Bush würgt Kubas Dissidenten

Der US-Präsident setzt zwar die Politik seines Vorgängers Clinton fort, verspricht aber den Castro-Gegnern auf der Insel Hilfe. Aber die wollen sich nicht helfen lassen, denn sie fürchten negative Folgen. Außerdem setzen sie auf einen friedlichen Wandel

von TONI KEPPELER

Er findet starke Worte für die Exilgemeinde in Miami. Aber wenn es ums Handeln geht, dann zaudert er. Die Kuba-Politik des George W. Bush ist bislang faktisch die Fortsetzung dessen, was auch Bill Clinton getan hat. Am Montag sagte der US-Präsident, er werde eine umstrittene Klausel des Helms-Burton-Gesetzes für ein weiteres halbes Jahr suspendieren. Nach dieser Klausel können US-Alteigentümer ausländische Firmen verklagen, wenn diese in Kuba Immobilien benutzen, die nach der Revolution enteignet worden sind. Auch Clinton hatte sie, seit das Gesetz 1996 in Kraft getreten ist, alle sechs Monate suspendiert.

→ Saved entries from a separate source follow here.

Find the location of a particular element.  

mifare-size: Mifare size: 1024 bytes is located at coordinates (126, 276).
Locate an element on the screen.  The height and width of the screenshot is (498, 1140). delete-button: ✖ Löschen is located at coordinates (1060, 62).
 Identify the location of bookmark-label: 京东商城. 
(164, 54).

Doch Bush hat seine Präsidentschaft in Florida gewonnen und ist deshalb den dortigen Exilkubanern besonders verpflichtet. Gleichzeitig hätte es ihm ohne die Stimmen aus dem Mittleren Westen nicht gereicht. Dort will man Fidel Castro nicht in die Knie zwingen, sondern ihm überschüssigen Weizen verkaufen. Und dann sind da noch die Europäer, die ziemlich sauer werden, wenn ihre Firmen wegen Joint-Ventures in Kuba mit Klagen von US-Alteigentümern überzogen werden.

In dieser Zwickmühle entschied sich Bush für Weitermachen wie gehabt. Um den Flurschaden in Florida gering zu halten, hatte er bereits am Freitag eine Anti-Castro-Erklärung veröffentlichen lassen. Die US-Sanktionen gegen Kuba, heißt es darin, seien „nicht nur eine politische Angelegenheit, sondern eine moralische Frage“. Bush hat Anweisung gegeben, dass das seit 40 Jahren bestehende Handelsembargo gegen die Insel strikt eingehalten wird. Mit den „exzessiven und nicht genehmigten Reisen“ von US-Bürgern müsse Schluss sein. Dafür sollen Kubas Dissidenten mit Medikamenten, Lebensmitteln, Faxgeräten und Telefonen versorgt werden. Der anticastristische Propagandasender Radio Martí soll aufgerüstet werden. Konkrete Summen nannte Bush nicht.

Die Dissidenten auf der Insel schlagen ob solcher Vorschläge die Hände über dem Kopf zusammen. Seit Mitte Mai befürchten sie, dass sie von der Hilfe aus den USA erwürgt werden könnten. Damals hatten der Republikaner Jesse Helms und der Demokrat Joseph Lieberman eine Gesetzesinitiative in den Senat eingebracht, nach die Castro-Gegner in den kommenden vier Jahren mit bis zu 100 Millionen Dollar unterstützt werden sollen. „Solche Ideen helfen uns überhaupt nicht weiter“, sagt Rafael León vom „Demokratischen Kuba-Projekt“.

León erinnert sich an die beiden Tschechen Ivan Pilip und Jan Bubenik. Der Parlamentsabgeordnete und der ehemalige Studentenführer waren im Januar im Auftrag der US-Organisation „Freedom House“ gekommen und hatten ein Laptop und ein paar Kugelschreiber für Dissidenten im Gepäck. Sie wurden verhaftet und kamen erst nach einem Monat diplomatischen Kleinkriegs wieder frei.

Wenn die Staatssicherheit schon wegen einer solchen Lappalie bereit ist, internationale Verwicklungen in Kauf zu nehmen – was droht den Dissidenten, wenn Bush die Millionen lockermacht? „Es wird mehr Spannungen geben und die Regierung hat wieder einen Vorwand, sich nicht zu ändern“, sagt Elizardo Sánchez, Vorsitzender des „Kubanischen Komitees für Menschenrechte und nationale Versöhnung.“

Die Dissidenten gehen längst davon aus, dass ein friedlicher Übergang zur bürgerlichen Demokratie nur mit Castro möglich ist. Seine Regierung, sagt Sánchez, „ist noch immer außerordentlich populär“. Nur die harten unter den Exilkubanern in Florida und George W. Bush wollen den Alten stürzen sehen.